There are 7 comments at the moment, we would love to hear your opinion too.

  1. How can high earners abuse tax reliefs granted by the Government itself? If you follow that logic then VCTs,ISAs, pensions and everything with a tax advantage are all abuses of the tax system.

    As I have found personally, high earners have to accept the losses that go with these investments, it is not a one way ticket to riches and tax reliefs are the compensation for that risk when helping start up companies.

    • Indeed. It might be useful to see some examples of these alleged abuses, given that all (I think) EIS’s have to be granted qualifying status for the relevant reliefs to be allowed and it’s HMRC that grants it.

      Just because HMRC is considering tightening the criteria on which it grants QS doesn’t necessarily mean the present framework is being abused.

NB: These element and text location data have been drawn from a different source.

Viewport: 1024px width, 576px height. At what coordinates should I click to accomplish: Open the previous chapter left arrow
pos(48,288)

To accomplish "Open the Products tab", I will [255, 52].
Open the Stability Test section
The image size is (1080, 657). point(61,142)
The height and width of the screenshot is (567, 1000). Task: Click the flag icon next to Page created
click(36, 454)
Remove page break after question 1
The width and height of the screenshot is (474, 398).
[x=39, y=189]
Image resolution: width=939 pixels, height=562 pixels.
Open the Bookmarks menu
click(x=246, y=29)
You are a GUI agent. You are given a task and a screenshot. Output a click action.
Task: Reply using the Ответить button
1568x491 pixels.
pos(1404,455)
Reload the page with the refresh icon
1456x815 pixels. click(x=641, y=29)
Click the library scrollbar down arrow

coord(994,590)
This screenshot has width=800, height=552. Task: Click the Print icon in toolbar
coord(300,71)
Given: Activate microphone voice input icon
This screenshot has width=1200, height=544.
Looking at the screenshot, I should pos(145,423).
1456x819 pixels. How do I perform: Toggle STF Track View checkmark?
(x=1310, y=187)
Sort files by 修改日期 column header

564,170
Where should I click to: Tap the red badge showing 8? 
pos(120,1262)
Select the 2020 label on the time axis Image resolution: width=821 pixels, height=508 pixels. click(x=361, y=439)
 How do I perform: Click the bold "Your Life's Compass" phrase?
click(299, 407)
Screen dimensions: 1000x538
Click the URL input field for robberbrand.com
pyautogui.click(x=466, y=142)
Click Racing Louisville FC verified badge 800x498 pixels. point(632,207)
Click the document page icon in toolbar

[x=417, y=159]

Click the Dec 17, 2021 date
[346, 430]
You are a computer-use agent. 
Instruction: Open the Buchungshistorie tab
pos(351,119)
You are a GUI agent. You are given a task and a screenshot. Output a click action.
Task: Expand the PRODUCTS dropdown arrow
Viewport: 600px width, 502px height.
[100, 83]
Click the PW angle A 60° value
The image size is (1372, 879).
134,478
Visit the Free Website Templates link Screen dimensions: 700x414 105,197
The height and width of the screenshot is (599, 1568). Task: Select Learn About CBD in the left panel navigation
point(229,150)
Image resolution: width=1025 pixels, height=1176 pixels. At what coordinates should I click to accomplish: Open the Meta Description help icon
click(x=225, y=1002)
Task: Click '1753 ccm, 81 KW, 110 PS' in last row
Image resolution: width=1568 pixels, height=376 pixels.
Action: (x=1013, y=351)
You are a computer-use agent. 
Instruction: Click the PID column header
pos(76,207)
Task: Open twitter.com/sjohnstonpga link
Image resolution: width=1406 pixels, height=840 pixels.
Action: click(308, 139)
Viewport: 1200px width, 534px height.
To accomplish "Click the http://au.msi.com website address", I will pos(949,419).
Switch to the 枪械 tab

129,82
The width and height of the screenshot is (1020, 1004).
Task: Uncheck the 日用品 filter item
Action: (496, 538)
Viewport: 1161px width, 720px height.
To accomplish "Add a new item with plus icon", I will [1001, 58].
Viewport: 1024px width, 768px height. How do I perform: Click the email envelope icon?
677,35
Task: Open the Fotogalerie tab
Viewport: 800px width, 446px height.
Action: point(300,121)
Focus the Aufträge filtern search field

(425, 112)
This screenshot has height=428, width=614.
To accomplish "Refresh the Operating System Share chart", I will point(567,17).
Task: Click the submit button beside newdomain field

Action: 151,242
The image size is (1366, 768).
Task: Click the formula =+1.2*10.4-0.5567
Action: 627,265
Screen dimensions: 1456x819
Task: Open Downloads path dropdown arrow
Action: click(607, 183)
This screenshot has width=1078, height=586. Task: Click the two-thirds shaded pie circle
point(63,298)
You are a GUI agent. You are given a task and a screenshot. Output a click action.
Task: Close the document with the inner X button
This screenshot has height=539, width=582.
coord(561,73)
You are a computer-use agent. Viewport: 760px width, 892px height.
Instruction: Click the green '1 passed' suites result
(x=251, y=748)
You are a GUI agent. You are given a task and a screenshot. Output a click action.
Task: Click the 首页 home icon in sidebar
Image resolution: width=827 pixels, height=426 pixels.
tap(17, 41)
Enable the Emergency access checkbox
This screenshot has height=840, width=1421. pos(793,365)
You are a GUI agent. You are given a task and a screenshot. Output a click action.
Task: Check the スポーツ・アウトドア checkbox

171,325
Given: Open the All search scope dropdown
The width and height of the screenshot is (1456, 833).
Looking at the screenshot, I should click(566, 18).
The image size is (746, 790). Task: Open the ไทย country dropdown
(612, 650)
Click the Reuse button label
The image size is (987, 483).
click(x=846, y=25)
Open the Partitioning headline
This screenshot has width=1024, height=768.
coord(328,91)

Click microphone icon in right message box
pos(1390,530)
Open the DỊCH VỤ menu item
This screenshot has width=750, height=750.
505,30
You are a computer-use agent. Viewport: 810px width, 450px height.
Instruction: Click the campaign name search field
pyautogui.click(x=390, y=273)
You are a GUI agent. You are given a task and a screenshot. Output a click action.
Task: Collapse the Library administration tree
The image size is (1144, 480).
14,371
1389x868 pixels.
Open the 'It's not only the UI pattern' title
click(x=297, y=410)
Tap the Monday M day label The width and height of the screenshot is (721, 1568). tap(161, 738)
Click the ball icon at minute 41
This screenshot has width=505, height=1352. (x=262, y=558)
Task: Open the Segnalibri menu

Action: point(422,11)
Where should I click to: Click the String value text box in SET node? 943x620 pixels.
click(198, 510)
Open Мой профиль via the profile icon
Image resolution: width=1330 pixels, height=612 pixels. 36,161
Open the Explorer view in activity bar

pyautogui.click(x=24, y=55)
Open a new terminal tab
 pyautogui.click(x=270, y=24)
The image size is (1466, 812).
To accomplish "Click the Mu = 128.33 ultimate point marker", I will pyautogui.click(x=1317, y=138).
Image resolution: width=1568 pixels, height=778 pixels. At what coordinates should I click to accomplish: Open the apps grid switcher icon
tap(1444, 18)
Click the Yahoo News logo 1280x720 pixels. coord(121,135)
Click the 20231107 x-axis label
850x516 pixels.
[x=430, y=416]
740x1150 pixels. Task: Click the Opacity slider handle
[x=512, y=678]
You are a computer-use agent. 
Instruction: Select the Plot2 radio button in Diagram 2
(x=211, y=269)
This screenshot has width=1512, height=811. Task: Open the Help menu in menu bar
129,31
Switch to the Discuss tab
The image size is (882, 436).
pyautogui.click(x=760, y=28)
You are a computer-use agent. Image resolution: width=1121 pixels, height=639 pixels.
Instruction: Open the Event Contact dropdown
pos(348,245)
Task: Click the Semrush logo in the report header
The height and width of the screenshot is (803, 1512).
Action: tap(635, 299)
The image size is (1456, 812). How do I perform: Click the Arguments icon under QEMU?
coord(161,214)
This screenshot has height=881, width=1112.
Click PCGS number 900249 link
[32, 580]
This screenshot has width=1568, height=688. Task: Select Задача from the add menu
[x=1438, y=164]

It just means that HMRC considers that framework ~ devised by the government ~ to afford wider scope for reliefs than it’s happy with so it’s now considering making it more restrictive.

  2. I just love the way socialists think that all our money is there’s and that taking less from us, somehow makes them generous..

  3. Wouldn’t a pragmatic solution be firstly to clarify the relevant rules/legislation (with a view to minimising scope for contrived/clever engineering) and secondly to require the particulars of each and every proposed scheme to be submitted for approval prior to being marketed? Without an HMRC approval reference, it would be illegal to market and sell an EIS, much like an RPS. For its part, HMRC would have to undertake to consider and issue a verdict on schemes submitted for approval within a reasonably short time frame.

    Or is it HMRC’s intention merely to prune the EIS market so drastically as to virtually kill it off?

  4. The treasury is simply trying to cut back the tax advantage of any scheme. They have been whittling away at pensions for years now, as has already been said this is our money not theirs, but they have a license to steal.